Cobell vs. Norton, reportedly the largest and longest-running class-action lawsuit against the federal government, claims that the United States cannot provide an accounting of billions of dollars held in trust for 500,000 American Indians and their heirs, reported The Arizona Republic.
Earlier this week, Elouise Cobell — a Blackfoot Indian from Montana who is the lead plaintiff in the case, as well as a rancher and banker — urged Arizona tribal members to get more deeply involved, wrote the Republic.
Since at least 1887, when the trust accounts were established, the United has leased Indian lands for such activities as farming, grazing, mining, and logging. According to the newspaper, however, the Department of the Interior — citing poor record-keeping and incompetent administrators — can account only for 1988 to the present. Interior Secretary Gale Norton maintains that it is impossible to provide an accurate accounting, added the paper.
In a July ruling, U.S. District Judge Royce C. Lamberth reportedly wrote that Interior’s tenure as trustee has been “shot through with bureaucratic blunders, flubs, goofs and foul-ups, and peppered with scandals, deception, dirty tricks and outright villainy, the end of which is nowhere in sight.”

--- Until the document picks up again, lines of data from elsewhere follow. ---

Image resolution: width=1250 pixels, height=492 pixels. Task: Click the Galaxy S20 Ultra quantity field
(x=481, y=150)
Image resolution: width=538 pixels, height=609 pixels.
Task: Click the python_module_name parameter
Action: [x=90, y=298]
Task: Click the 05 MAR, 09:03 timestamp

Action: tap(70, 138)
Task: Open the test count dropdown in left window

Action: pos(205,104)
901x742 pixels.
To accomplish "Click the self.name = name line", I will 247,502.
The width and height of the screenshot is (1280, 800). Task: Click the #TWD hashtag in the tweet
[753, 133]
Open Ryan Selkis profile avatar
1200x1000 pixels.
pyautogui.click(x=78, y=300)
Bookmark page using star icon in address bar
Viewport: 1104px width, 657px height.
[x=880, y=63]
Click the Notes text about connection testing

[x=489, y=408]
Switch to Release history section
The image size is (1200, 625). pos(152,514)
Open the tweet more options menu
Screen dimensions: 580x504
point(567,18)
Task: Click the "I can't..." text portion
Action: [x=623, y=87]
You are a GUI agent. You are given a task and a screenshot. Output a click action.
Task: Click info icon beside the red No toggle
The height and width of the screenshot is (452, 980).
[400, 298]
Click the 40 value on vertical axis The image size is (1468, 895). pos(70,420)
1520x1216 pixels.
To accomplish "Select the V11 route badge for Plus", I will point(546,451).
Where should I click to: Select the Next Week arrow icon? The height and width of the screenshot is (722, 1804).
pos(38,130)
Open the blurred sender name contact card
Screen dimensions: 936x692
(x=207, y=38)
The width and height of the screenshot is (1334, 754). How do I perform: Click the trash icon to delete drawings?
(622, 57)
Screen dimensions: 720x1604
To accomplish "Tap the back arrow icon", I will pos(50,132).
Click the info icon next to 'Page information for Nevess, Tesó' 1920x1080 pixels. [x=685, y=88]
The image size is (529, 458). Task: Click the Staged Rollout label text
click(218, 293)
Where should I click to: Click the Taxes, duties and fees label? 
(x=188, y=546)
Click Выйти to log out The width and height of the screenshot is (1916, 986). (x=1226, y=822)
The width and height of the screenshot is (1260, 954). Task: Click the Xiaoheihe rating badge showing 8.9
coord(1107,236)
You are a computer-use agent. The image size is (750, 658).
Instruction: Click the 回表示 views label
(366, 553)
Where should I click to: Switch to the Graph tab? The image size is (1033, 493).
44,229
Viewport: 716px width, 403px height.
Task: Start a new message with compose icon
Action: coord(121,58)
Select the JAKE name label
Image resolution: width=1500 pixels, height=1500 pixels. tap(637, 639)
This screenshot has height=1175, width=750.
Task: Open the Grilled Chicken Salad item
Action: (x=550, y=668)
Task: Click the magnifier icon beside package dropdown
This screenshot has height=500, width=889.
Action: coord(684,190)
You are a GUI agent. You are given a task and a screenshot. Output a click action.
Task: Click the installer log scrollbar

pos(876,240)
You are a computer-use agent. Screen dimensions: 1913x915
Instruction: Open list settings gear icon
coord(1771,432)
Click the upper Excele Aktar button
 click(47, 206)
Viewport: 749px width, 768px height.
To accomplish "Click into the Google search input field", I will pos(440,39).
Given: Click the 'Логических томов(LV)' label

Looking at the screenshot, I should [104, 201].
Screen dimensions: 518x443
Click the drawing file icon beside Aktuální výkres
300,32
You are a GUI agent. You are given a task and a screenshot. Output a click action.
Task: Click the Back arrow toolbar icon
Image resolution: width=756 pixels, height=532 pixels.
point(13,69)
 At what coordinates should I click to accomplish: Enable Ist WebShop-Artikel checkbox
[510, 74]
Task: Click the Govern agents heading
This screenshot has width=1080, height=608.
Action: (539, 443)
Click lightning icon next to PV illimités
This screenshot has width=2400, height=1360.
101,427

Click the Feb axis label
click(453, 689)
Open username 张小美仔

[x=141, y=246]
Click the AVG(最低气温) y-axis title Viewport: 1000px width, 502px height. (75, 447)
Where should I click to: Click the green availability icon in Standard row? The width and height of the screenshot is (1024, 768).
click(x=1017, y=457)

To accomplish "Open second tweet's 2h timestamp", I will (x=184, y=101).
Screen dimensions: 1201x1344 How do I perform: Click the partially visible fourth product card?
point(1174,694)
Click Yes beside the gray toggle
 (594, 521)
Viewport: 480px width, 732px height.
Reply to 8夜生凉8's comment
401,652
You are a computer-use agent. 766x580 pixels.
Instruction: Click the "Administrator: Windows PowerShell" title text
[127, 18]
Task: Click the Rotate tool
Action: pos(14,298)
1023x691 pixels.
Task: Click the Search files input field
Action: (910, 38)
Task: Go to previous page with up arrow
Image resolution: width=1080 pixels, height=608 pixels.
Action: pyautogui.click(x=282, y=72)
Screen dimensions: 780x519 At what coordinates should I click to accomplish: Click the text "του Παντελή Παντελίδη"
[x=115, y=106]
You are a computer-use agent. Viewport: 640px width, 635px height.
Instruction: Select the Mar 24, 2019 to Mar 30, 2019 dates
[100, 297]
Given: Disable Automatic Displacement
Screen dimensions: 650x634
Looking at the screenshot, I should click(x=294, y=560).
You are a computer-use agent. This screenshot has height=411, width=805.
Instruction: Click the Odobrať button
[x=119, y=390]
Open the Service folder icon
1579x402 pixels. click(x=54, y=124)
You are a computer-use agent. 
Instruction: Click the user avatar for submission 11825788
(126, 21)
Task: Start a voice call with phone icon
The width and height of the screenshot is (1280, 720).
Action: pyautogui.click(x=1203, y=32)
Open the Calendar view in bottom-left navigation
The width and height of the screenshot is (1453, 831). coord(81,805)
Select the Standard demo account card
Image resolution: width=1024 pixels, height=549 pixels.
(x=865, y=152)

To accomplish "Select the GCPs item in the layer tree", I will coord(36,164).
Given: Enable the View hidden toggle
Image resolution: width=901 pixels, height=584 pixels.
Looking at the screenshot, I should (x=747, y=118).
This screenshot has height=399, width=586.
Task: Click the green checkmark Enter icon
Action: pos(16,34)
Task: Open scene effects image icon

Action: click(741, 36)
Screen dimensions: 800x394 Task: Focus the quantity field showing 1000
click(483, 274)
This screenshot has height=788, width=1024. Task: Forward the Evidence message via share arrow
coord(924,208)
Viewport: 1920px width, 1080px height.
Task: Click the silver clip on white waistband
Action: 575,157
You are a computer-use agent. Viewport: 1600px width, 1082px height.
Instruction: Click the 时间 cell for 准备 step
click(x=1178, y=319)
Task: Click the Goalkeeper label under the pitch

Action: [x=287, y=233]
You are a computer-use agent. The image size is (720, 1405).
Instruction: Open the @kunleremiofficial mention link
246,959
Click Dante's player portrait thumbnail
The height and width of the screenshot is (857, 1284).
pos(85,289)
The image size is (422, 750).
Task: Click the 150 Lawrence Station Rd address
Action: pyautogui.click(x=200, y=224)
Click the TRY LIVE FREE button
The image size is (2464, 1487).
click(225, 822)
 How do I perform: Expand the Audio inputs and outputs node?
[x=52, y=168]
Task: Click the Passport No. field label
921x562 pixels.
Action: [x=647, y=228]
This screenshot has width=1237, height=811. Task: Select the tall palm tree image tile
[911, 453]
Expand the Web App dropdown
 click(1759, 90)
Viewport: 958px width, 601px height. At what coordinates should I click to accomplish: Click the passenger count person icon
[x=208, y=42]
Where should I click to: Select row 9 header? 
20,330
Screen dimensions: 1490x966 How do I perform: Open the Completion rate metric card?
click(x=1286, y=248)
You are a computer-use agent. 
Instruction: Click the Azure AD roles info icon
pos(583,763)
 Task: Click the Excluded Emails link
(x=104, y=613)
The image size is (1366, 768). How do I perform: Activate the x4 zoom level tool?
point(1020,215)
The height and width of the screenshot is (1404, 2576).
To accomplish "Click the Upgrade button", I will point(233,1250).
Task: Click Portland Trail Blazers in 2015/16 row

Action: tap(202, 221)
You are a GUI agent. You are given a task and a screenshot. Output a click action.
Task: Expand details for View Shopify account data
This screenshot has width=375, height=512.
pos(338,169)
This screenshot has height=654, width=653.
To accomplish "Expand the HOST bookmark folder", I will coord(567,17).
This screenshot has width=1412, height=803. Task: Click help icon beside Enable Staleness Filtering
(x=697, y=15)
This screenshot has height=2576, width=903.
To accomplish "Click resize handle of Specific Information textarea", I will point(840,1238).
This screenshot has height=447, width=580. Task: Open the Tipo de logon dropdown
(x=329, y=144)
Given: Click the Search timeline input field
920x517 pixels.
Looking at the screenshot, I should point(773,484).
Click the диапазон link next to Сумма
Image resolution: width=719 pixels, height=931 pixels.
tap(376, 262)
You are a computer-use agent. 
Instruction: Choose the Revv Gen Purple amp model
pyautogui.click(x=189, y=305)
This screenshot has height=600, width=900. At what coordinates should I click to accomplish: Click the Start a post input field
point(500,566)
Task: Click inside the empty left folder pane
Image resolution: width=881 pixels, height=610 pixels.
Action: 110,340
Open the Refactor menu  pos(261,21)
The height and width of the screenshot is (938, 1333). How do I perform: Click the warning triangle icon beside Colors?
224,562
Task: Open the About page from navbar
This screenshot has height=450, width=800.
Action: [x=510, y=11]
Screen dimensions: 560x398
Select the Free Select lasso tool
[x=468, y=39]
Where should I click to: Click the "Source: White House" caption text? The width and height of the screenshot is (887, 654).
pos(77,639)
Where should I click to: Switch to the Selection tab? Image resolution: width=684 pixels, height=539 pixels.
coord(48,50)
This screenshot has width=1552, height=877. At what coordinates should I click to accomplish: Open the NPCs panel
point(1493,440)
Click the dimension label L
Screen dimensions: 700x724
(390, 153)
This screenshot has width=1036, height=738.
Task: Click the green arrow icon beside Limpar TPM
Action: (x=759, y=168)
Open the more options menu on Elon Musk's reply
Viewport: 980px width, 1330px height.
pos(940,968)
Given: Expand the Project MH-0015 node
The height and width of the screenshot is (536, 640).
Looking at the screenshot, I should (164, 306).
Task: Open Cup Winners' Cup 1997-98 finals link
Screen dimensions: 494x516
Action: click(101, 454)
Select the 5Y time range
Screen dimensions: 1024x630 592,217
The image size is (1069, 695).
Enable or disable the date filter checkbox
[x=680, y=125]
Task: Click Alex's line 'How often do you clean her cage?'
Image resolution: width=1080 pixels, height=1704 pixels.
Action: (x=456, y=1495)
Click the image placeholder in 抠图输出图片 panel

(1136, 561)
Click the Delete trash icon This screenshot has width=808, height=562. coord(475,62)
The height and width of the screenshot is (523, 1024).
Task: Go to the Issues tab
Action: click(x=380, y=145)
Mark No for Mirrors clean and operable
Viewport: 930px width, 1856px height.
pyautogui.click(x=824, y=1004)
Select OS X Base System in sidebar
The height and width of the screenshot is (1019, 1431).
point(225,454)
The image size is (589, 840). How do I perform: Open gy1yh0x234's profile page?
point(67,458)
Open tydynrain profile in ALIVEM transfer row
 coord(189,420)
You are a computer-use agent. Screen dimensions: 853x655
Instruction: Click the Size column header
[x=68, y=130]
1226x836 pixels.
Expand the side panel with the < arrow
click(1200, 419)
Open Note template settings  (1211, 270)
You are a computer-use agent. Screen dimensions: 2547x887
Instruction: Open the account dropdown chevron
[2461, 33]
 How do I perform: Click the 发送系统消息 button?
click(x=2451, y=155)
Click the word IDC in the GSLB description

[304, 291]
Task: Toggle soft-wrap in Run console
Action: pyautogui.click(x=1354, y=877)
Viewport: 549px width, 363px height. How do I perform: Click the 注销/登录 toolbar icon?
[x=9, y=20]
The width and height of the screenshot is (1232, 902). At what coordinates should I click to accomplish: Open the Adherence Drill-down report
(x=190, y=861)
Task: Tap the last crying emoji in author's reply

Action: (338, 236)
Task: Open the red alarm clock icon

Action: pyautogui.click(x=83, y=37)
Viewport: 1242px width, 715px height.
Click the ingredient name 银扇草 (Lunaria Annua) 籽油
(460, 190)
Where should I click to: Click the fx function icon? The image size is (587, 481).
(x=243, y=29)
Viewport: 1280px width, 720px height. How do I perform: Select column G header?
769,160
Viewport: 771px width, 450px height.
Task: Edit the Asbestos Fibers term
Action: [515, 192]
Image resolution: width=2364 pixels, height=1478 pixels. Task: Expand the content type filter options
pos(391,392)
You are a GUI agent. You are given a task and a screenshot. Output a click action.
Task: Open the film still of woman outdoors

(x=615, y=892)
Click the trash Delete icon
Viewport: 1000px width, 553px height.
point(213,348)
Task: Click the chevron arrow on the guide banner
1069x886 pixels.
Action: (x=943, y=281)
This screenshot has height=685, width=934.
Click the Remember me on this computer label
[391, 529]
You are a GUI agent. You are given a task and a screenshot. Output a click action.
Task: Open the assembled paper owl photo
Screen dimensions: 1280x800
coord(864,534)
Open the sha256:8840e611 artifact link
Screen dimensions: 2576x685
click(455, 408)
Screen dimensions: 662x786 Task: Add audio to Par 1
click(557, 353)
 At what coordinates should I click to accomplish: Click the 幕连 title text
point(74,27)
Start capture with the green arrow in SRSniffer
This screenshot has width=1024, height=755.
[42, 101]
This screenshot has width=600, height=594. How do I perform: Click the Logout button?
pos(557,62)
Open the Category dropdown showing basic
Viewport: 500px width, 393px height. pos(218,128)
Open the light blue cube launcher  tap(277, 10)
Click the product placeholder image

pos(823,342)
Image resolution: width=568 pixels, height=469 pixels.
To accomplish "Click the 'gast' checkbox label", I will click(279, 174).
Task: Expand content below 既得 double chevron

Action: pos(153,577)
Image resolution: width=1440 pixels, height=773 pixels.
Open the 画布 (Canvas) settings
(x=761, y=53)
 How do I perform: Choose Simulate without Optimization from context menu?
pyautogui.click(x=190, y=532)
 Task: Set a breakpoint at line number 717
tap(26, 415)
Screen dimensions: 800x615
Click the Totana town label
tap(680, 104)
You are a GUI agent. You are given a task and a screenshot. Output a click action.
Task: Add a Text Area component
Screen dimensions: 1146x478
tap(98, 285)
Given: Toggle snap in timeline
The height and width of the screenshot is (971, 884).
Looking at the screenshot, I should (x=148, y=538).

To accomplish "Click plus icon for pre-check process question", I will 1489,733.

More than $100 billion deposited in trust funds may be lost, added AccountingWeb.com. The website also noted that the Interior Department has already spent $100 million to reconcile the trust accounts, and that the total needed to reconcile the trusts back to 1887 could amount to $10 billion.
In June, Indian tribes offered to settle the case for $27.5 billion, but Sen. John McCain (R-Ariz.), the chairman of the Senate Indian Affairs Committee, said Congress would not approve such an amount.
The minuscule and erratic payouts for land leasing contrast sharply with the billions of dollars being made by Indians in the gaming industry. According to AccountingWeb.com, tribes grossed $19 billion from 367 casinos in 2004.